When dealing with limits, the sum rule is a fundamental concept that simplifies the process of finding the limit of sums of functions. If you have two functions, say \( f(x) \) and \( g(x) \), you can determine the limit of their sum as follows. The sum rule states that the limit of a sum is simply the sum of the limits. This means that:

• If \( \lim_{x \to a} f(x) = L \) and \( \lim_{x \to a} g(x) = M \), then \( \lim_{x \to a} [f(x) + g(x)] = L + M \).

So, in the exercise, since \( \lim_{x \to 4} f(x) = 16 \) and \( \lim_{x \to 4} g(x) = 8 \), by applying the sum rule, we can simply add these two limits together:

• \( \lim_{x \to 4} (f(x) + g(x)) = 16 + 8 = 24 \).

This rule greatly simplifies the process and ensures accuracy when dealing with limits of sums.

The product rule for limits is another essential tool that helps find the limit of a product of functions.

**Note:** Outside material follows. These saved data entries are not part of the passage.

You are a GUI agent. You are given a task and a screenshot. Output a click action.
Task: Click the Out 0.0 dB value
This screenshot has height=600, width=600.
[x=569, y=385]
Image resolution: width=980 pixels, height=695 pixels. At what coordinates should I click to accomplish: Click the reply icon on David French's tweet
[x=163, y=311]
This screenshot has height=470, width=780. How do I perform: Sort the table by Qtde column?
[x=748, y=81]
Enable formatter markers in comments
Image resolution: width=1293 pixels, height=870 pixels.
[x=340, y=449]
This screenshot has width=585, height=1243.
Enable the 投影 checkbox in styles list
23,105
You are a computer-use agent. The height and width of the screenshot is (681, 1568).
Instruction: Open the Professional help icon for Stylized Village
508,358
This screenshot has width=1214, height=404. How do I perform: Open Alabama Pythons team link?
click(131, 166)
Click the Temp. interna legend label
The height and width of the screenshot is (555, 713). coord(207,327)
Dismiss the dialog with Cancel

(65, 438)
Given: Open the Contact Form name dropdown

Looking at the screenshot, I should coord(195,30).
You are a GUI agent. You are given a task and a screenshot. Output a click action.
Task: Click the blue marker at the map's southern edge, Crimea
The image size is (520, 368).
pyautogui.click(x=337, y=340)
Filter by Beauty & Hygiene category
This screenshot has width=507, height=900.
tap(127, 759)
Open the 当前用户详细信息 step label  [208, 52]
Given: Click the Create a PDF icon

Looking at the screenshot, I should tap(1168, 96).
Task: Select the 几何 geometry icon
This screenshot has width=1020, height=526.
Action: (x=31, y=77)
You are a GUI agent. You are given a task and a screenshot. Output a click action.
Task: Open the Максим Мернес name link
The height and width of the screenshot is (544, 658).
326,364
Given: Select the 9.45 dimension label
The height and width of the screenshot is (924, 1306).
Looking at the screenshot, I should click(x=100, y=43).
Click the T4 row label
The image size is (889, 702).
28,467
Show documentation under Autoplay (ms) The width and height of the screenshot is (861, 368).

According to this rule, if you know the limits of individual functions, you can find the limit of their product. The rule states that the limit of a product is the product of the limits:

• Suppose \( \lim_{x \to a} f(x) = L \) and \( \lim_{x \to a} g(x) = M \), then \( \lim_{x \to a} [f(x) \cdot g(x)] = L \cdot M \).

In the exercise, we deal specifically with the limit of \( 2g(x) \). Here, \( 2 \) is a constant, and the product rule simplifies to a special case involving constants:

• \( \lim_{x \to 4} 2g(x) = 2 \cdot \lim_{x \to 4} g(x) = 2 \cdot 8 = 16 \).

This rule makes it easy to handle limits involving products, especially when constants are involved.

The quotient rule for limits is crucial for finding the limit of quotients of functions. It is applied when you have one function divided by another. The quotient rule asserts that the limit of a quotient is the quotient of the limits, provided the denominator limit is not zero:

• If \( \lim_{x \to a} f(x) = L \) and \( \lim_{x \to a} g(x) = M \), with \( M eq 0 \), then \( \lim_{x \to a} \frac{f(x)}{g(x)} = \frac{L}{M} \).

In this exercise, we need to find \( \lim_{x \to 4} \frac{f(x) + g(x)}{2g(x)} \). By the quotient rule,

• We first found \( \lim_{x \to 4} (f(x) + g(x)) = 24 \) and \( \lim_{x \to 4} 2g(x) = 16 \).
• Thus, \( \lim_{x \to 4} \frac{f(x) + g(x)}{2g(x)} = \frac{24}{16} = \frac{3}{2} \).

The quotient rule is particularly useful and ensures the limit process is straightforward, as long as the denominator limit is non-zero.